A productive Team Offense is one-half of any successful strategy. The more a coach can be at ease with the strengths and weaknesses of a Team’s Offense, the sooner a coach can come to terms with what is required to be done in reaching the next level for the team’s development.
In training sessions, a coach must be always vigilant in assessing what is happening and how the progressing is going in regards to team offense. Some of the symptoms that need to be looked for by a coach include:
Players not knowing all the required team offences; players are not able to initiate the performance of the required range of offences
Poor execution of team offences; offences are initiated, but not executed to the required standard
One dimensional scoring; individual players within the team offense are not able to recognise the variations and secondary movements within an offense which lead to additional scoring opportunities
Phases of play Missing; teams during offense are not able to utilise each of the different phases prior to moving to the next. For example, a team when on offense might run a half court play, but will never use a fast break, primary transition, or secondary transition before reaching that half-court offense phase
All or some of these characteristics can be present within training sessions, which should act as a warning sign to coaches about their teams possible future performances. The reasons for these symptoms occurring will be varied depending on the individuals and team in general. It is best to consult with coaching staff as well as trusted advisors about what the causes could be and how to best move forward in dealing with these issues.

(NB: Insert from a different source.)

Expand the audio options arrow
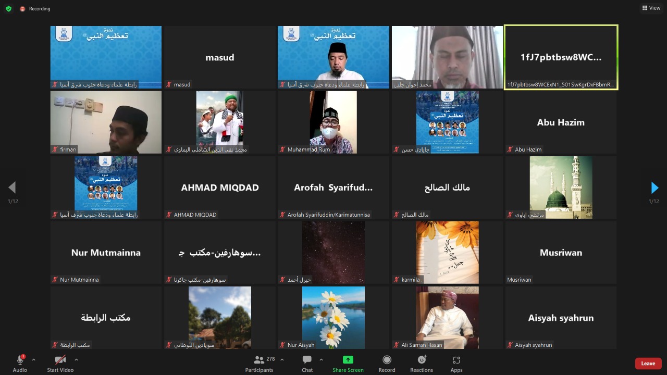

In game situations, the warning signs can be slightly different regarding team offense. In the game, the following traits should be looked for:
Limited range of plays within the team’s offense suite; during high stress situations most players will look to utilise those offenses they are comfortable with. A worrying sign might be if a team has an offensive playbook of team plays but only uses three of these within the course of a game
Catching out of offensive position; in the half court especially a player who is struggling to meet the demands of the competition will look to lift away from defensive pressure areas such as on the three-point line. Players will therefore catch the ball out of a possible scoring position by moving the relative easy catching position away from the defence
Increased turnover rate; if a team is not comfortable with the offensive sets then as a result, judgement surrounding passing and scoring opportunities may be affected. This can result in an increased rate of turnovers during the game
Unable to target specific players; if a team does not understand how to use the range of team offences fully then when individual players need to have the ball they might not be able execute the desired play. An example of this might be if a player is having a particularly good offensive night, if the team cannot find the player within the offence with the “hot hand” then the potential good night could be missed
Lack of consecutive scoring runs; when a team is not comfortable with the range of offensive plays, they might not be able to make adjustments quickly or counter defensive tactics. This will result in an up and down scoring pattern. Meaning back-to-back scoring possessions become irregular when looking at the breakdown of a game’s overall possessions
Again, due to the wide range of variables that happen during the course of a game the best strategy when examining a team offense is to draw upon trusted knowledgeable opinions, statistical information and video footage to identify the causes of the problems experienced. By always being vigilant, the severity of the issues related to a team offense can be reduced and rectified before having a significant adverse effect on a team’s season.